Controversial landlord seeks TIF designation
Some Omaha housing groups are concerned the city is on the cusp of rewarding bad landlord behavior.
The city council will meet on Tuesday to vote on whether to award a tax incentive to a local landlord and developer whose maintenance practices have been called into question.
6 News has covered several stories of tenants who struggle with apartments owned by landlord Dave Paladino.
"We have different tenants contacting us, that live with him, almost weekly seeing if there's ways to get things fixed or get ridiculous move-out fees waived," Simon Hinton with Omaha Tenants United said.
Some of the problems have been remedied, but several local advocacy groups said it's taken pressure on Paladino to get it done.
A search of city inspections revealed Paladino's units have been subject to 66 code violations since 2015, and some of those violations are yet to be resolved.
The city said that Paladino is cooperating.
"I do know that Dave has had many of his properties in violation throughout the past few years. I also know that he has been very diligent and appropriate in speaking with our division to get those violation remedied and making the places habitable," Chief City Housing Inspector Scott Lane said.
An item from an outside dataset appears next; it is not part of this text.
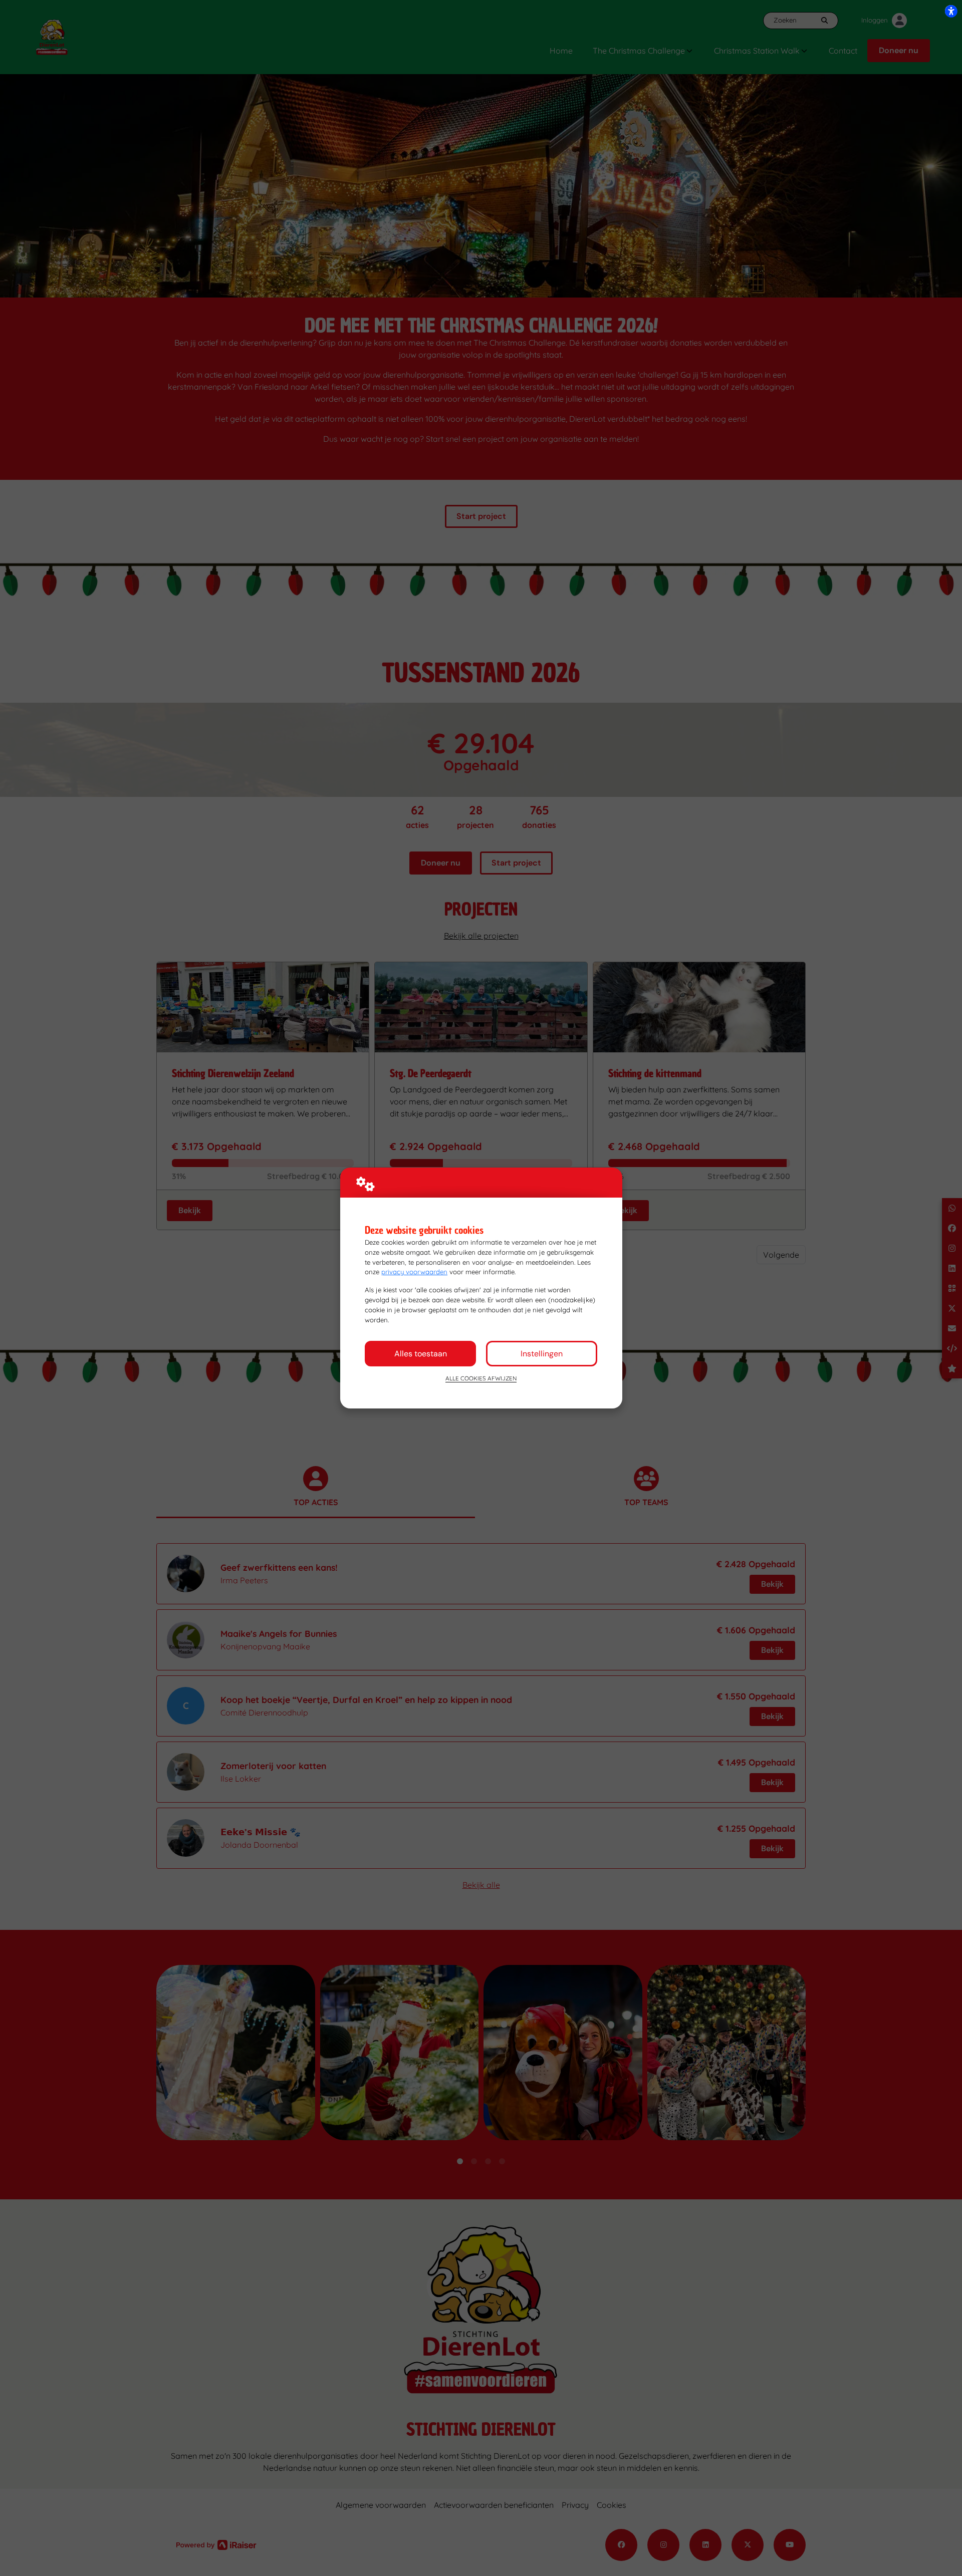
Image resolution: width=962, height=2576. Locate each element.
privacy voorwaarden (414, 1272)
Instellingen (542, 1353)
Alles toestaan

The advocacy groups say it's not enough. They believe problems will continue to exist under Paladino's watch.
"It's not at all surprising that he'd be more responsive, I guess, leading up to trying to get TIF money. So I don't believe a long term pattern of behavior by any stretch of the imagination," Hinton said.
The city said they have it under control.
"I've encouraged him to meet with the residents and those philanthropic groups who are assisting those residents, specifically the refugee residents, and asked to pay attention to them," Lane said.
Paladino said he works hard to ensure residents in all of his over 1,000 rental units across the city are satisfied.
He also said that if he ends up receiving TIF from the city, he plans to renovate the Ainsworth and Beverly apartments downtown and turn them into one-bedroom apartments that he'll rent for about $700 a month.